Without giving too much away, the story (which we hear at length) is perhaps best described an Arthurian Shaggy Dog story, a werewolf story actually, one that meanders in the classic shaggy-dog mode and likewise can’t be expected to deliver the anticipated payoff, though it does provide us the preserved head of a deceased lover.
A similar tale with an embalmed head employed as an ever-present, shaming reminder of a wife’s infidelity is found in The Palace of Pleasure a collection of stories by John Painter published in several volumes first appearing in 1566. This one features a pleasingly gothic scene of a black-clad woman with shaven head employing some rather gruesome tableware.
We wrap up with the tale of Willem Mons, an unfortunate lover of Catherine the Great who lost his head (though Catherine hung on to it) and the 2016 story of Davie Dauzat of Bellmont, Texas, who decided the family freezer would be a good place to retain the head of the wife he decapitated. The closing song snippet is by Arrogant Worms.
The bestiaries of the Middle Ages and Renaissance were books describing animals (some recognizable and others fantastic) in terms borrowed from classical texts and framed by Christian teachings. In this episode, we examine a few of the stranger beasts and strange customs and beliefs associated with them.
Here’s a brief look at the animals we’ll be examing (“brief” because I’m rushing to get this episode out on the last day of the month).
Our first is the bonocan, a bull-like creature either from Macedonia or somewhere in Asia, depending on your source. Its memorable trait is the very peculiar means of self-defense it employs.
Next, the manticore, a tiger-like beast from India that comes with a few extra bells and whistles like a tail that shoots quills. In the later Middle Ages it became muddled with the mantyger, a creature with a tiger’s body and man’s head.
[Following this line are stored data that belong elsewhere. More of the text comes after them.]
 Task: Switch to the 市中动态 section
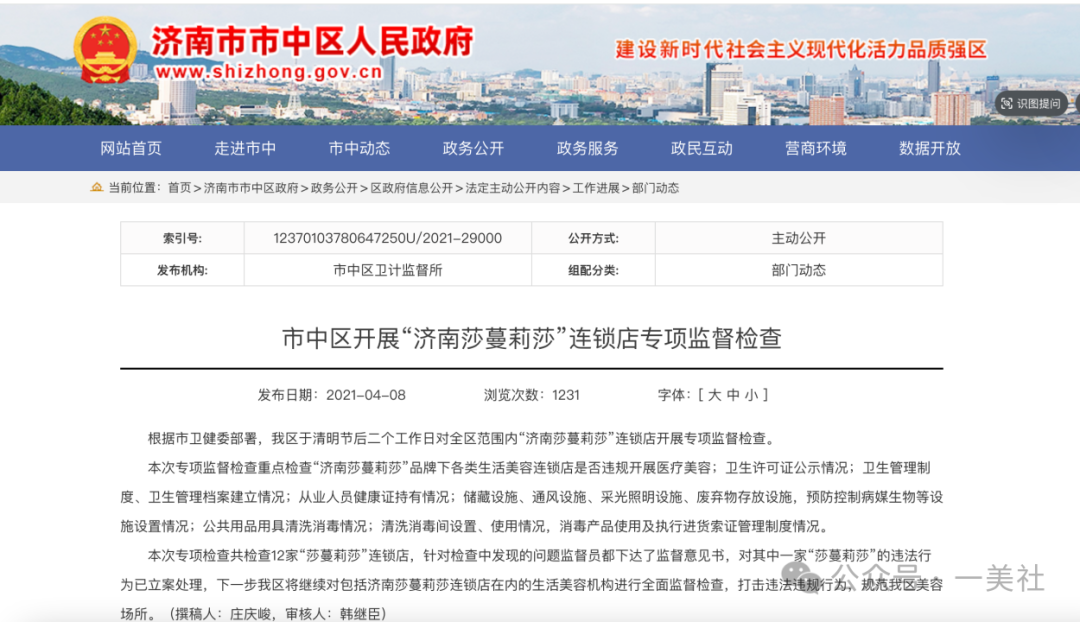[x=359, y=148]
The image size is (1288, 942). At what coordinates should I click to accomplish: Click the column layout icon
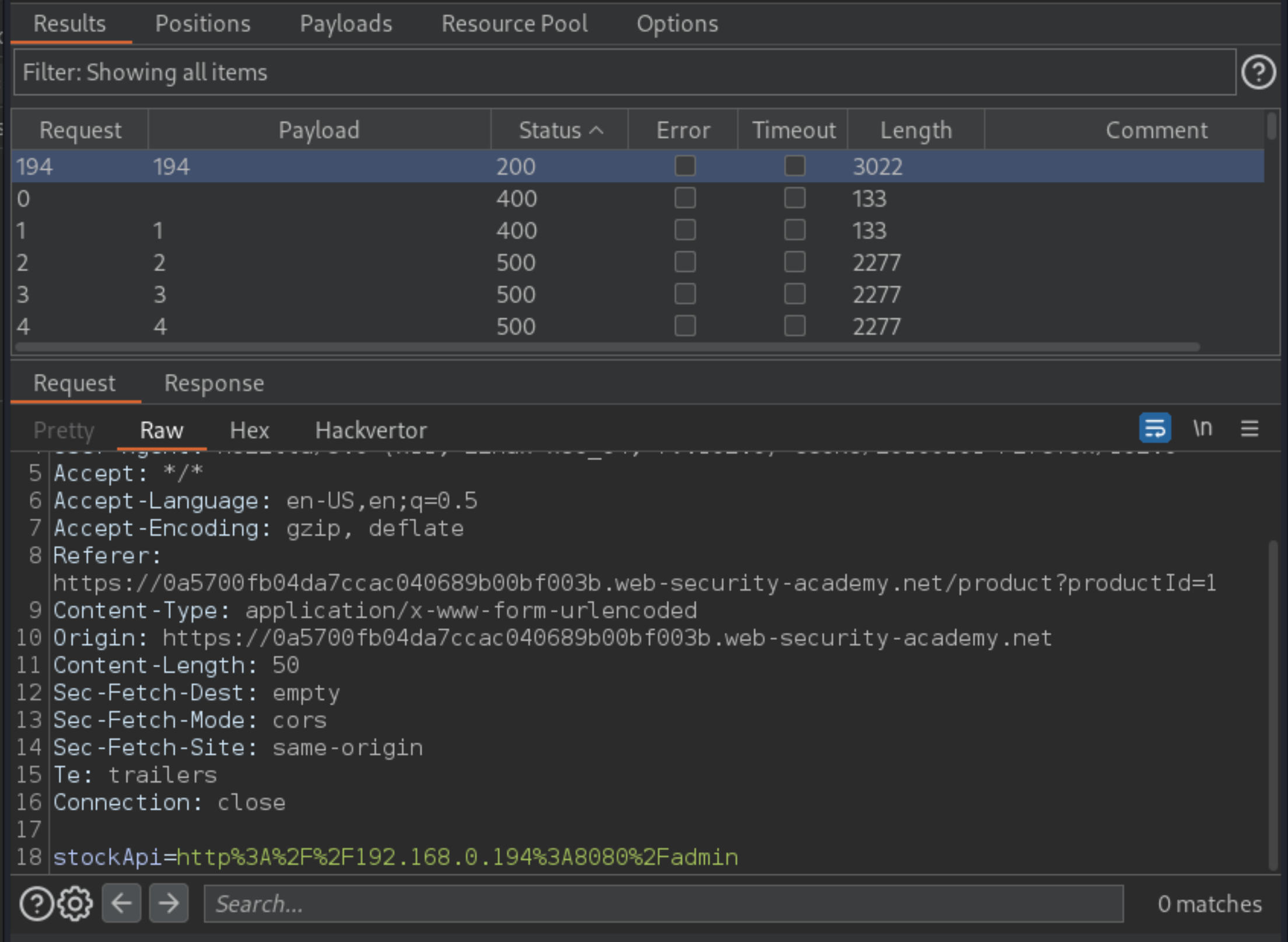1254,429
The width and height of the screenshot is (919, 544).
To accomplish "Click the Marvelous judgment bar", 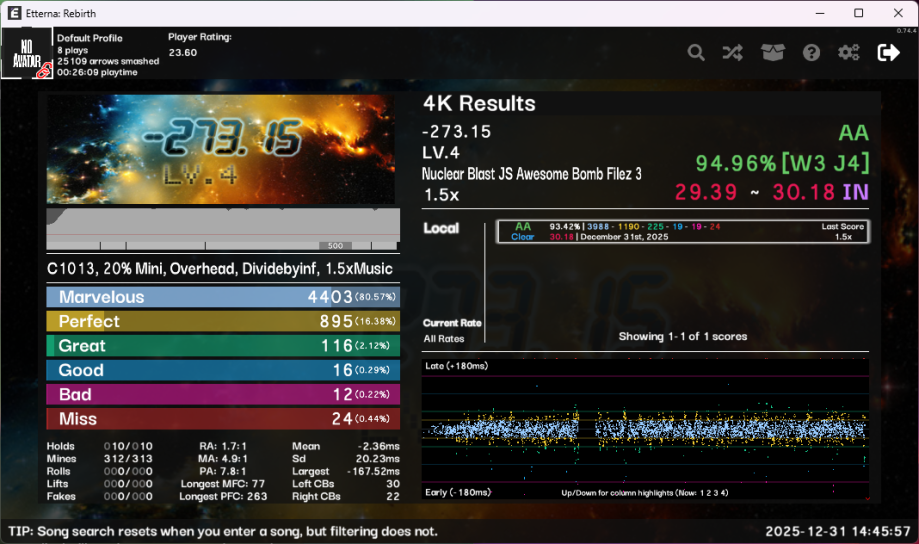I will pos(223,297).
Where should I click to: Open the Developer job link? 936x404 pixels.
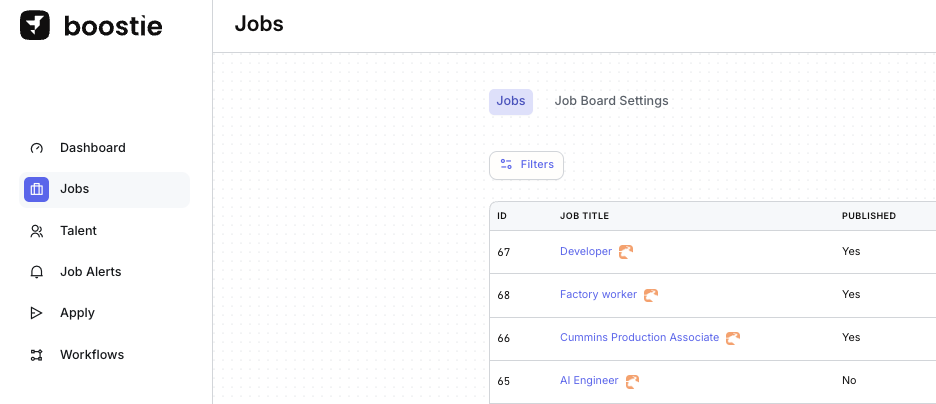click(x=586, y=252)
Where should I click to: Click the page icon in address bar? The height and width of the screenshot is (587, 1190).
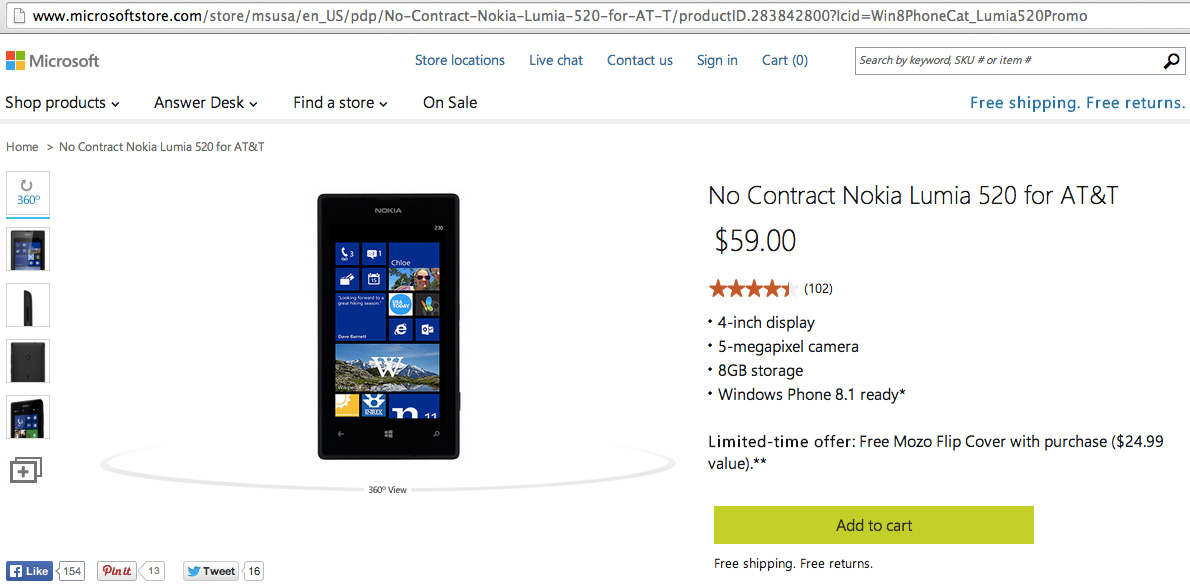pyautogui.click(x=16, y=14)
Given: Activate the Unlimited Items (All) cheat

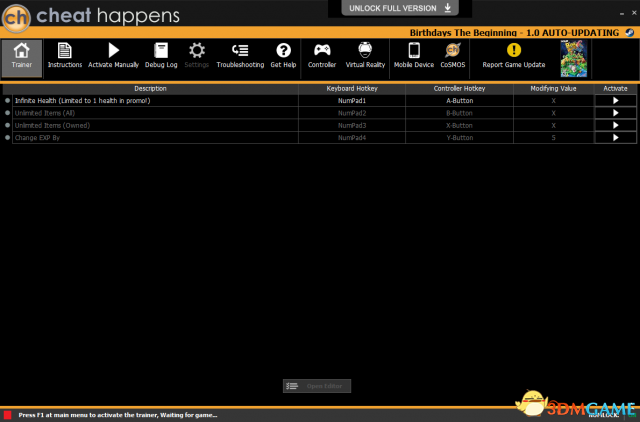Looking at the screenshot, I should (x=614, y=113).
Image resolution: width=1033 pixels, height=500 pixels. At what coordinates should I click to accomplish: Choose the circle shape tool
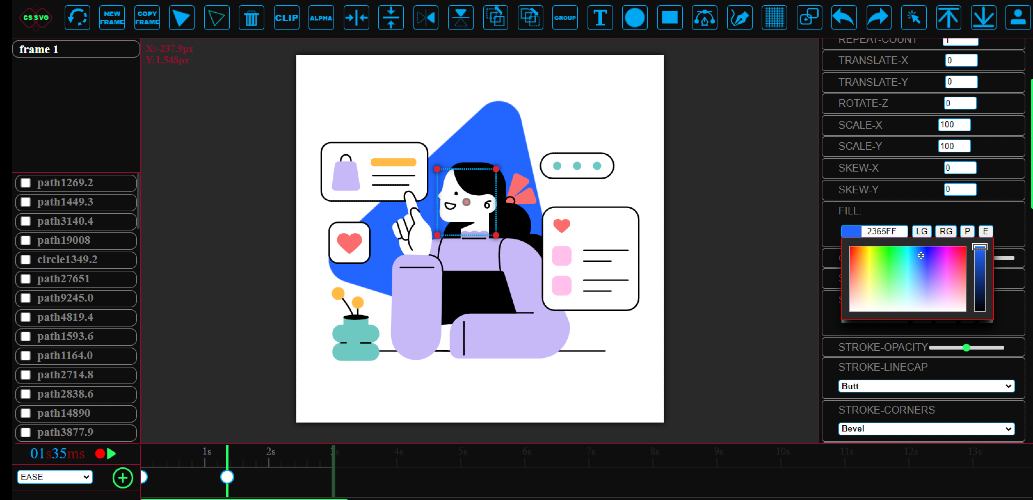[635, 18]
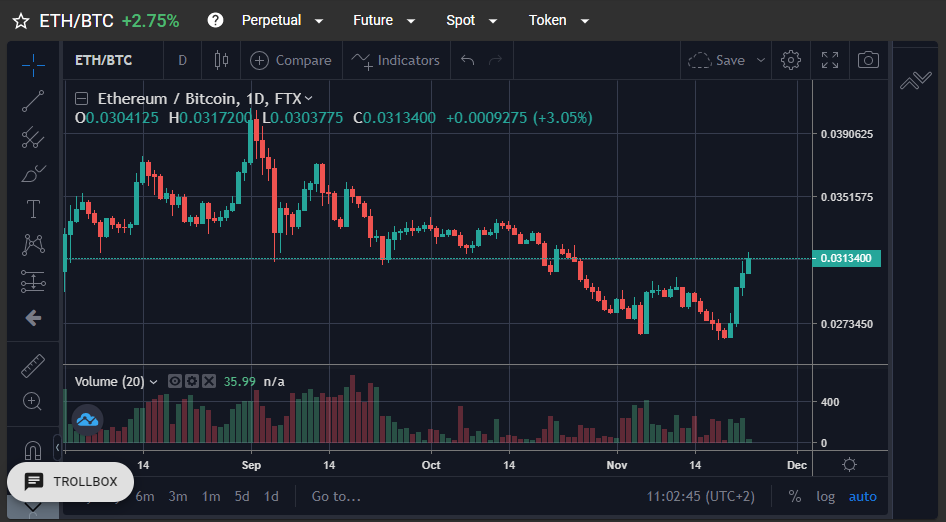
Task: Select the ruler measure tool
Action: 33,366
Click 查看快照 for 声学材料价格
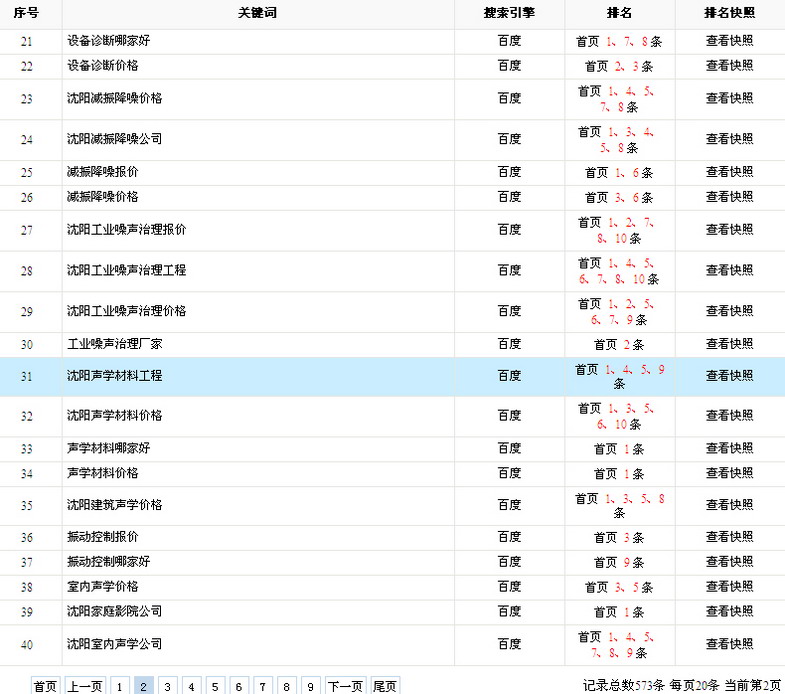785x694 pixels. 729,473
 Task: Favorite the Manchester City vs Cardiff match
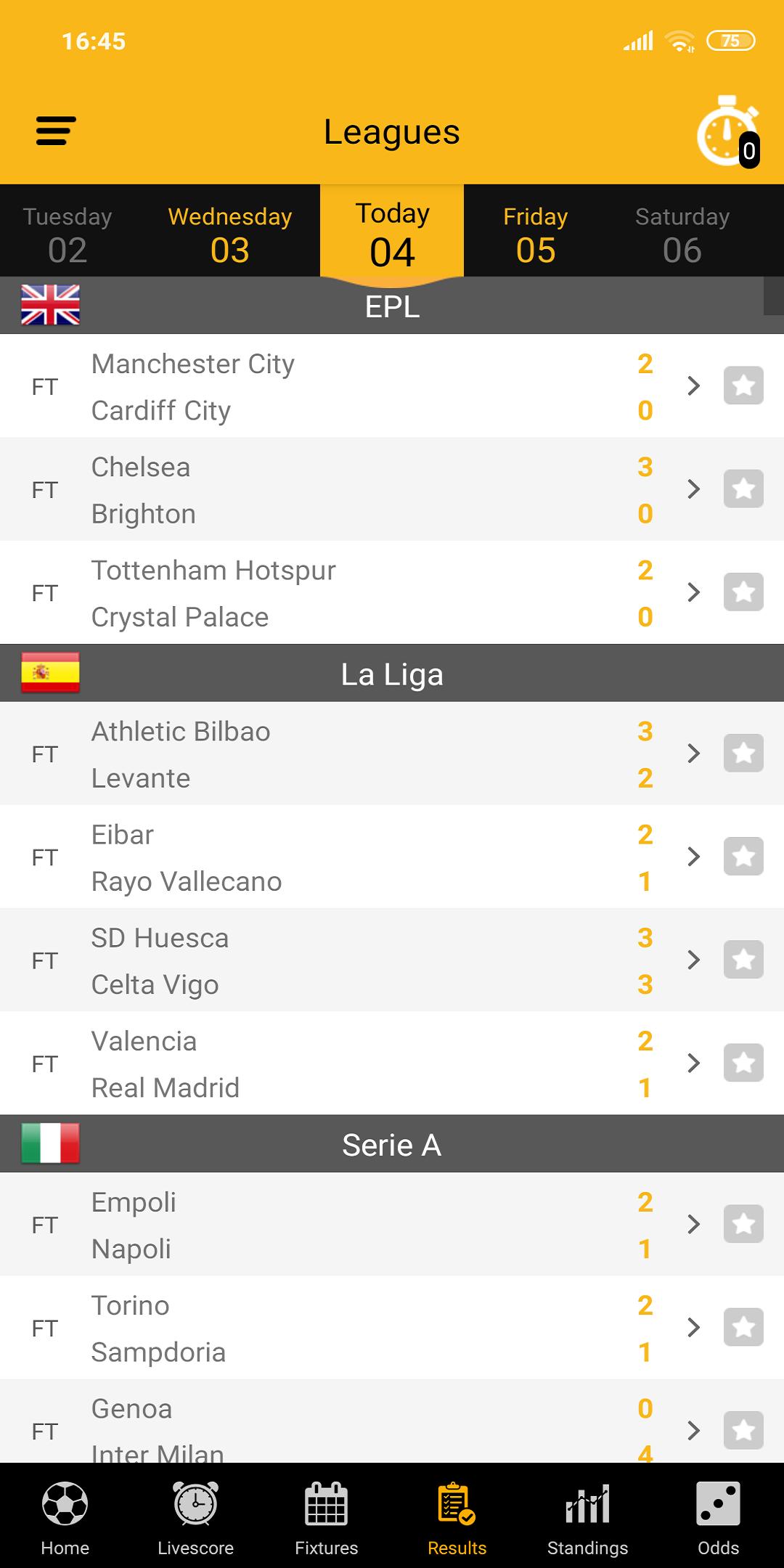[x=743, y=385]
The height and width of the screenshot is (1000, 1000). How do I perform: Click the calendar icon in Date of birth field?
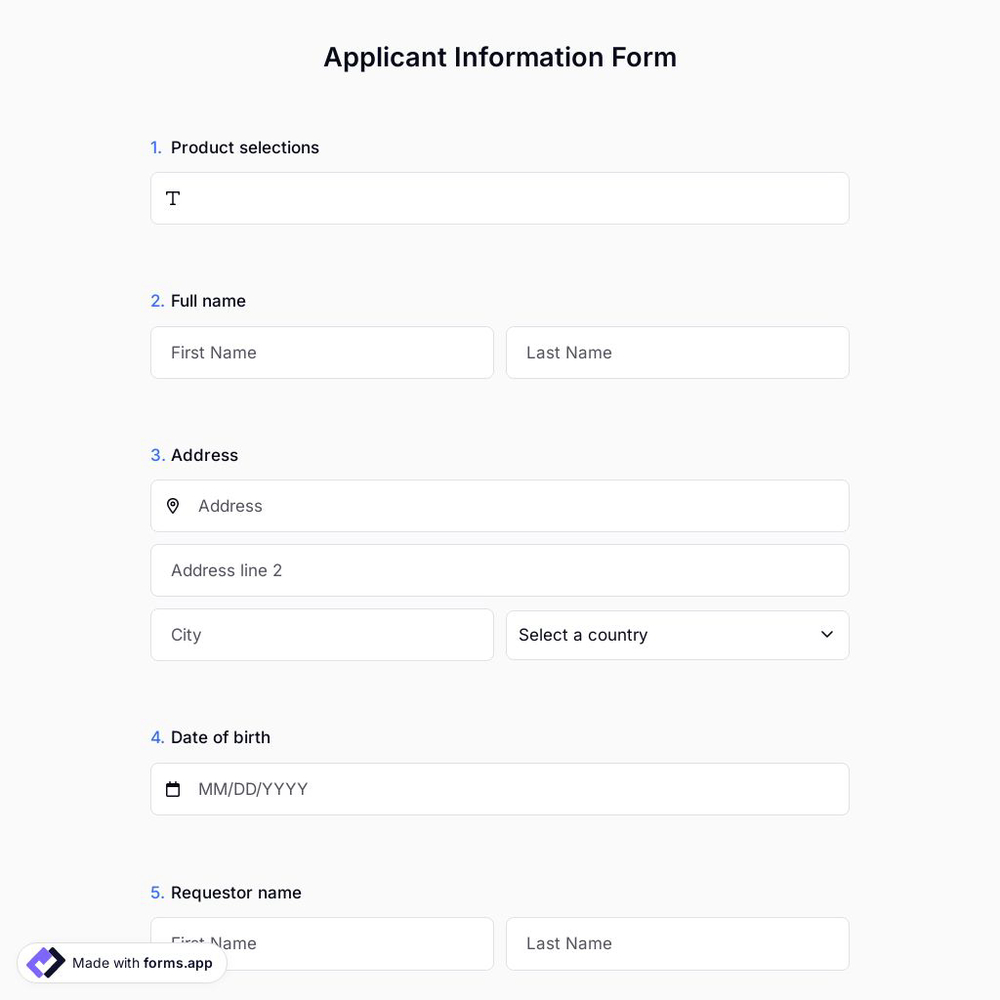click(173, 789)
The leucrota and the crocota were similar or identical creatures with terrifying ear-to-ear mouths equipped with a bony ridge in place of teeth. Their tendency to dig up corpses and vocalize like humans suggests they were inspired by the hyena.
The basilisk is a sort of serpent, whose name comes from the Greek for “little king.” It was small (originally) but deadly. Not only was it venomous, but its breath, and even its glance could kill. Mrs. Karswell relates three legends of basilisks as threats to medieval towns.
Vienna’s basilisk tale involves an baker’s apprentice who must defeat the monster residing in the depths of a well in order to win the hand of his beloved.
The legendary basilisk of Warsaw was discovered haunting the cellar of a ruined building and was so fearsome only a convict facing death dared face it. We also look at the basilisk as the heraldic symbol of Basel, a city which destroyed the basilisk that menaced it while still in the egg (in one of the strangest incidents in the history of man’s relationship with poultry).
We also look at a tale from Cumbria, England, in which a cockatrice — a creature similar to the basilisk but with the head of a rooster — menaces a church.
Our episode closes with a look at the salamander of the bestiaries, a creature produces a deadly poison that vies with that of the basilisk, and one believed to withstand fire. While the latter is purely fictitous (though believed in some places up into the 19th century), the former is based on an actual poison (salamandrine) exuded through the skin of certain species. We’ll examine how this poison relates to a peculiar urban legend originating in Slovenia and hear some accounts of Victorian “human salamanders,” that is, sideshow performers said to be impervious to fire.